And you know how it is, when you really get down to it, the real act is never as bad as you hallucinated it to be. In fact looking back now it seems a shame that you and I allowed hesitation to spoil our fun for so long. Sound familiar?
I flirted with network marketing a number of years ago too. This involved cold-calling individuals on the phone to sell them on the idea of a meeting. I met lots of well meaning people just like me who just could not pick up the phone and make one call. Some who would have lost a limb rather than make a bunch of phone calls.
It is a fact that hesitation is a curse in some situations and a blessing in others. Our physiology is, after all, equipped for an era rather different than the one we face in modern society.
The I Ching hints at the origins of our species:-
In the beginning there was no moral nor social order. Men knew their mothers only, not their fathers. When hungry they searched for food; when satisfied, they threw away the remnants. They devoured their food, hide and hair; drank the blood and clad themselves in skins and rushes.
Our physiology is designed to recognise and respond to threats- or more correctly, perceived threats.
In our path through life we "learn" to avoid making mistakes. After all you know making mistakes may be dangerous. And yet making mistakes is essential for all of us who want to learn something new.

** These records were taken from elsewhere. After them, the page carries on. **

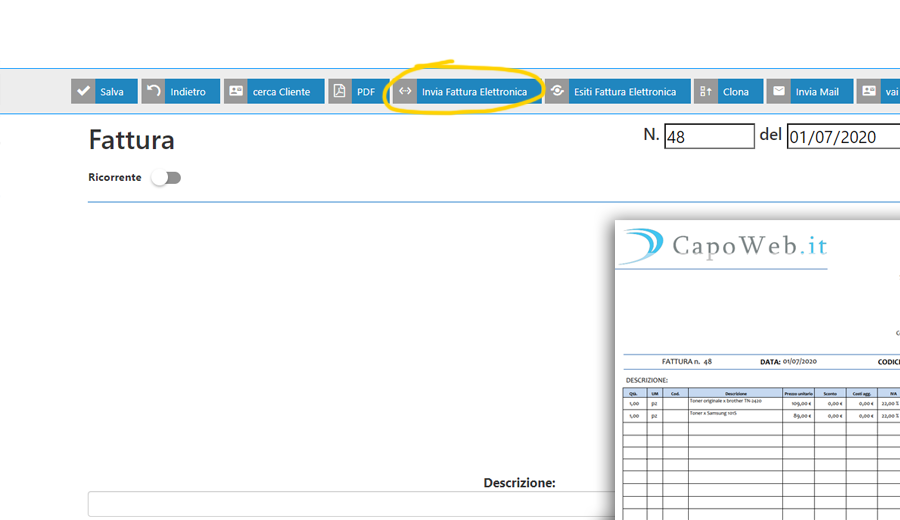Click the Invia Mail envelope icon
Screen dimensions: 900x520
(x=779, y=91)
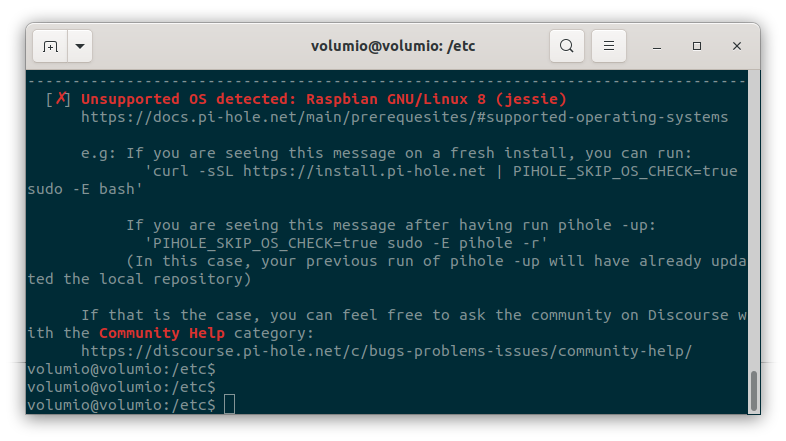Expand the new tab dropdown arrow

(80, 46)
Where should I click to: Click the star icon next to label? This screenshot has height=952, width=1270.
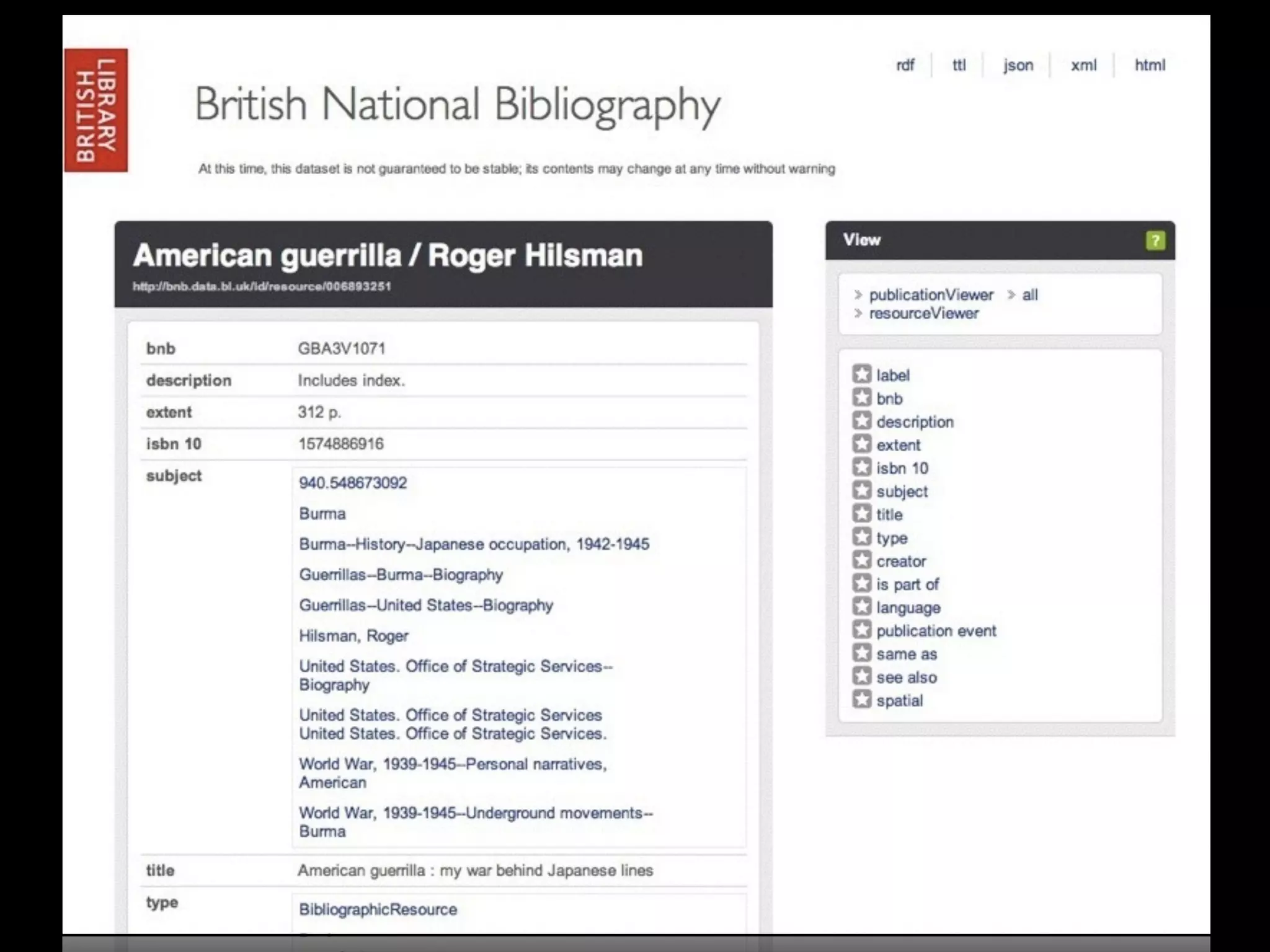(x=861, y=374)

It could be that we have the potential to play in many activities of life that could bring us joy and personal growth and yet we have encoded them unconsciously as dangerous - places we should not explore. At a deep level our unconscious knows we had better hesitate and so we wait and wait and wait.
So to Jamies tip.
One day in London, I was on the tube on the way to train some telesales people, helping them to overcome ‘sales call reluctance’ (ie. not wanting to pick up the telephone & dial.) I was reading the book Change (by Watzlawick, Weakland & Fisch) & came across a story describing how Watzlawick helped a student who had been unable to complete his thesis due to anxiety. He told the student “Go into three shops over the next week & make an absurd request.” The student did so, reported a shift in attitude, & finished their thesis shortly thereafter.
I loved the idea, & thought it might be useful with the reluctant telesales team, but I knew that I couldn’t ask them to do something I wasn’t willing to do myself. I said to myself “You have to do this”, & as soon as I got off the tube, I went into a well-known fast-food hamburger joint outside the station. I joined the queue, looking around at the other customers. My heart was pounding like a drum; even though I knew rationally that I was in no danger, my neurology was responding as though I were about to stick up a bank.

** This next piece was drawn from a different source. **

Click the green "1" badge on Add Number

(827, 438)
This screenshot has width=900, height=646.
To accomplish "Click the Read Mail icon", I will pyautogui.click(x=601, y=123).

When I got to the counter, I looked at the person behind it &, with a straight face, asked for a ham & pineapple pizza. She looked confused and said “What?” I repeated my request. She said “We don’t sell those.” “This is a chinese restaurant isn’t it?” I replied. She said no, I said thanks anyway and left. I felt like I had just knocked out Mike Tyson – I felt invincible!

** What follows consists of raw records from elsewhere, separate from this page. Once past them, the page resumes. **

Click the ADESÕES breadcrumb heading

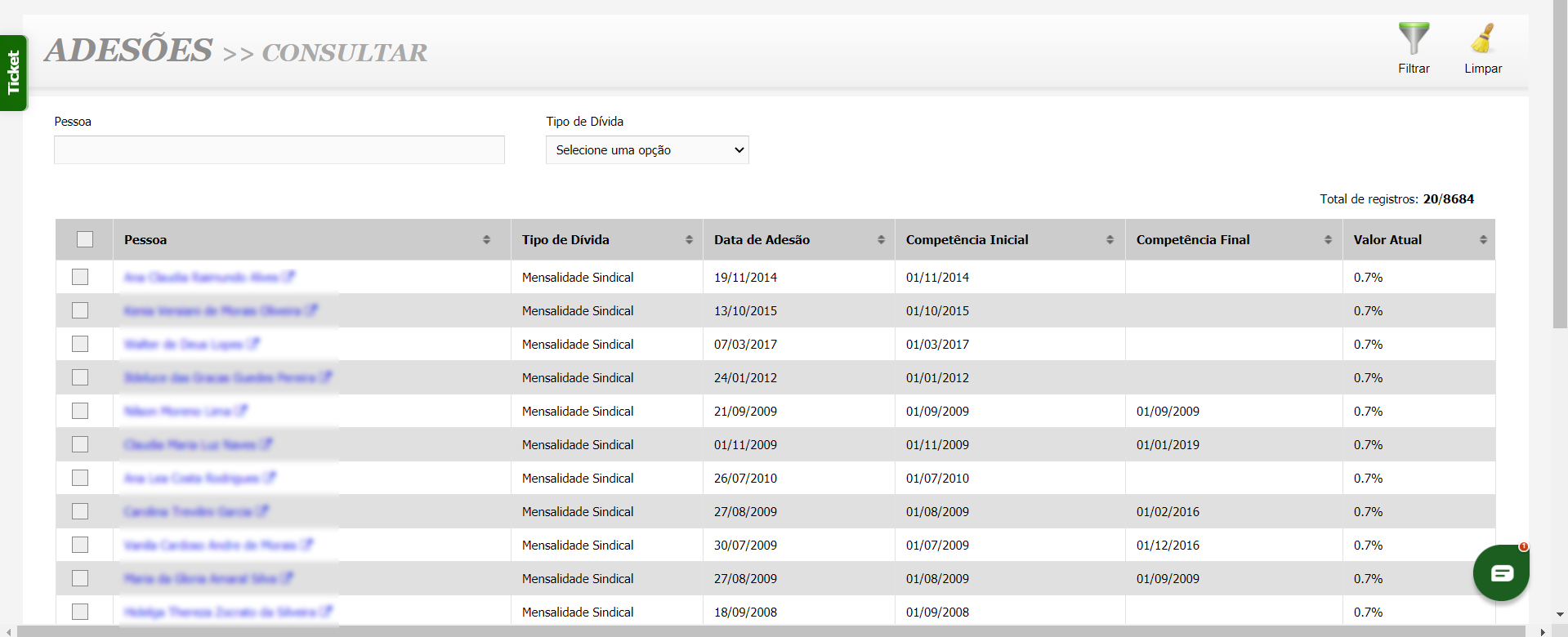(x=129, y=51)
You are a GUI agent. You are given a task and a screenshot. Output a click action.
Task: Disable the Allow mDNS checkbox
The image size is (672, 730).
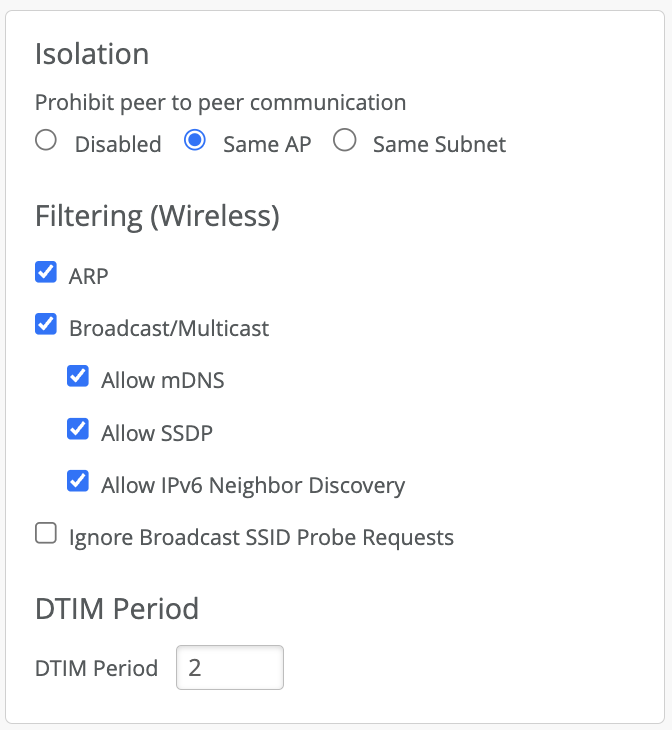tap(78, 376)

Please, before you send me loads of email saying how childish this is, I know. But the result was amazing. In the days following, I did several similar acts. Each time, my physical response was diminished, but in other areas of my life, the opposite happened. I started to exhibit less hesitation and more wanton ‘go for it’ than ever before!
Thrilled with my success, I invited the telesales people to do similar absurd acts, and they reported similar liberating results. I knew I was onto something.
The Pizza-walk Experience
A few years ago, I became interested in Tony Robbins & went to one of his weekends, eagerly anticipating the fire-walking, which I had heard so much about. I was really looking forward to it, and Robbins did a great job of building up the anticipation, but when the time came, I found it impossible to actually believe that walking on the hot coals was in any way dangerous. As a result, walking across them didn’t have much impact on me as a metaphor for overcoming fears in other areas of my life (though I know it really works for some people.)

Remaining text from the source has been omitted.